Attraverso l'invio di finte mail provenienti in apparenza da Poste Italiane o banche riuscivano a procurarsi i codici di accesso relativi a conti correnti o carte di ignari cittadini che nel giro di pochi secondi se li vedevano prosciugare (circa un milione di euro i soldi sottratti): è stata denominata 'Iktu's', dal greco pesca, la maxi operazione della polizia postale di Perugia che ha portato all'emissione di 17 ordinanze di custodia cautelare in carcere nei confronti di dieci romeni, tre italiani e quattro egiziani (47 invece gli indagati a piede libero). I provvedimenti sono stati disposti dal gip su richiesta del pm Giuliano Mignini.
Associazione per delinquere finalizzata a intrusione informatica, truffa, falsificazione di documenti, furto e detenzione abusiva di codici di accesso i reati contestati a vario titolo. Attraverso operazioni di phishing - è stato riferito - sono stati colpiti centinaia di utenti, molti dei quali in Umbria.

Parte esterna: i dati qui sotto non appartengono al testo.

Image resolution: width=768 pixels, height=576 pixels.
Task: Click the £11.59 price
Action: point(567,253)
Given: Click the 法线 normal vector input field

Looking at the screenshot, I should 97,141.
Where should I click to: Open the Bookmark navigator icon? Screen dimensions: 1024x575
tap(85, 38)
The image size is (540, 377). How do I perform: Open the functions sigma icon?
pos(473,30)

La presunta organizzazione operava prevalentemente tra Lombardia e Piemonte e gran parte dei proventi illeciti venivano trasferiti in Romania (dove sono in corso di esecuzione sei ordinanze). Nove gli arresti eseguiti invece dalla Polizia postale di Perugia a Milano, Novara e Padova (due i ricercati in Italia). I particolari dell'operazione, definita la più grande per arresti e indagati portata a termine in Italia nella lotta al phishing, sono stati illustrati dalla dirigente della polizia postale perugina, Anna Lisa Lillini.
Le indagini, sono state avviate nell'aprile dello scorso anno a seguito di una denuncia presentata per una somma di denaro risultata depositata fraudolentemente su una carta Postepay. Secondo la ricostruzione degli investigatori, i presunti truffatori inviavano e-mail apparentemente provenienti da Poste Italiane o da banche, chiedendo ai correntisti di collegarsi con un link che li dirottavano verso siti Internet risultati identici agli originali, ma creati per procurarsi login e password relativi ai conti correnti o alle carte. Dopo accessi abusivi nei sistemi di home banking, i conti venivano prosciugati.

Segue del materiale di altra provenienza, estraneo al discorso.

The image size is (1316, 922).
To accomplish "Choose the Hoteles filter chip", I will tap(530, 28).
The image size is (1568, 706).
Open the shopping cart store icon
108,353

Dall'indagine è emerso che il denaro veniva fatto transitare o in altri conti aperti da teste di legno dell'organizzazione (gran parte degli indagati a piede libero) e subito dopo chiusi (tra cui uno anche a Perugia), o su carte postepay che venivano utilizzate o per ricariche telefoniche poi vendute a un prezzo più basso. Gran parte dei presunti guadagni illeciti venivano trasferiti in Romania dove, secondo la polposta, risiede la mente dell'organizzazione.
All'operazione hanno collaborato agenti della polposta dei compartimenti di Lombardia, Piemonte e Veneto, nonché l'Interpool e la polizia romena per quanto riguarda gli arresti in quel Paese. Carte postepay, telefoni cellulari, sim card, pc e vari documenti sono stati sequestrati nel corso delle numerose perquisizioni.